Yuval talked to developers at one company where the process was to write down the results of their experiments on physical sheets of paper. But, he noted, that’s not an efficient way to run machine learning experiments.
“You can’t share these notes,” said Yuval. “No one can later pick them up. They’re basically garbage once they’re off your table.” But the biggest problem of all for relates to the tools available for handling massive amounts of data.
The data challenge
Yuval discussed two main challenges when it comes to working with data for deep learning. First, the sheer amount of data makes it difficult to modify or move from one place to another.
“Maybe you have a ton of experiments that you want to do. Are you just going to duplicate your data all over the place?” Yuval asked. Given the hardware challenge, that’s generally not practical.
Secondly, adjustments to data skew the results of experiments. That makes it difficult to know what caused different results: updates to data or models. Version control is the answer to this problem, Yuval said, but many companies lack version control for their data.
The combination of hardware, collaboration, and data challenges all slow down the development process and put a strain on resources. But what if there were a way to apply the lessons of DevOps to machine learning?
Learning from DevOps
Today’s breakneck pace for software development — in which some companies push out new versions of their software hundreds of times daily — has developers moving much faster than in the past.
“There needs to be some way to innovate constantly, and to keep production stable,” he explained. That framework is called DevOps, which coordinates development and operations to keep applications running even as they incorporate new code.
More than methods or tools, culture is the key to making DevOps work. And organizations can apply that culture to AI development.
“So, what is this culture?” he asked. “What are its core tenets?”
First is strict attention to version control. “This is the most basic building block of DevOps,” said Yuval. “You need to know who did what and why so you can have discussions around these changes.” After that comes a focus on testing, automation, and processes for monitoring everything needed to keep a project on track.
“These core tenets were basically what made DevOps what it is — a super-fast, very powerful way to manage what’s in development and what goes to production,” Yuval said. For developers, applying these principles to machine learning and deep learning begins with the right tools.
The DeepOps solution
Solving the challenges of hardware, collaboration, and data requires automation, Yuval said. An automated job queue can help data scientists efficiently share hardware. The system then determines which projects to schedule, when, and using what resources.
In terms of collaboration, automation can help teams track and share information about their work.
Finally, automation can ensure version control is used for data management and processing.“The ideal solution would be a data lake,” Yuval said. In addition to applying version control, he added, the data lake should hold related files and stream them quickly whenever they are needed.

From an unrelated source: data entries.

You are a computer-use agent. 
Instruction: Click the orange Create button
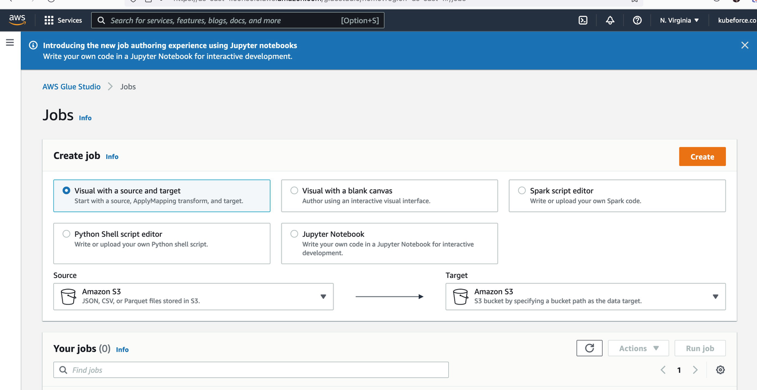click(702, 156)
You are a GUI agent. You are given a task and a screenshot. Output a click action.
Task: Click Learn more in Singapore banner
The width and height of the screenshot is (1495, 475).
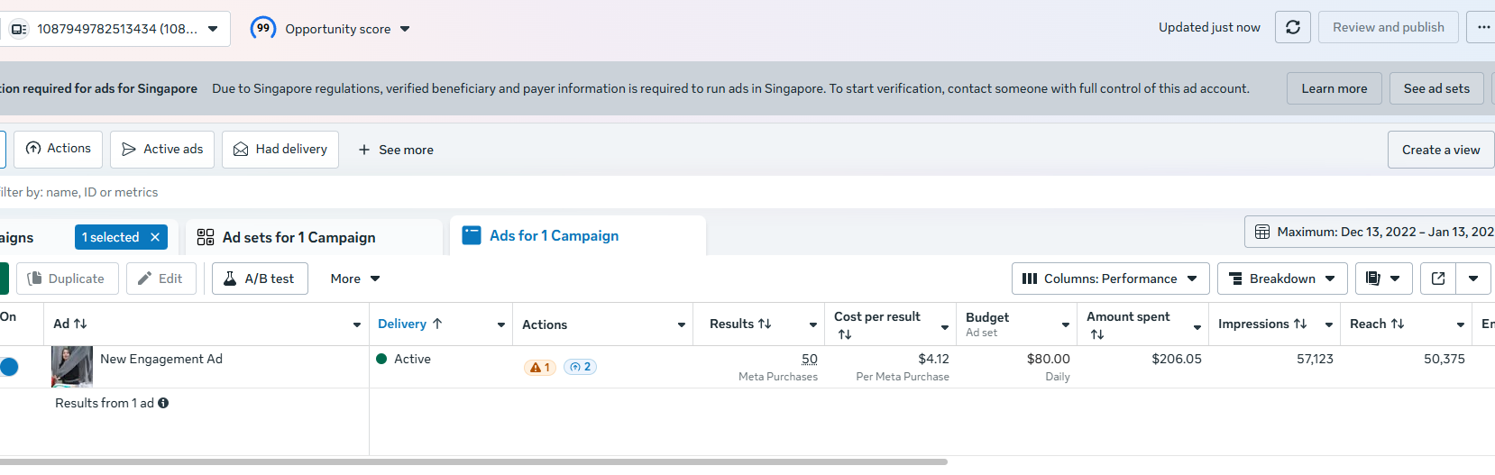point(1334,88)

MissingLink is solving some of these deep learning challenges. But Yuval cautioned the audience that the people doing the coding need to be part of the solution. “It’s not about shoving tools down anyone’s throats,” he said.
Looking ahead, Yuval and his team are working to spread the gospel of DeepOps. Their hope is that it will help keep data scientists happy doing what they do best, rather than trying to build their own infrastructure. “They’re going to do a lot more, a lot faster,” Yuval said.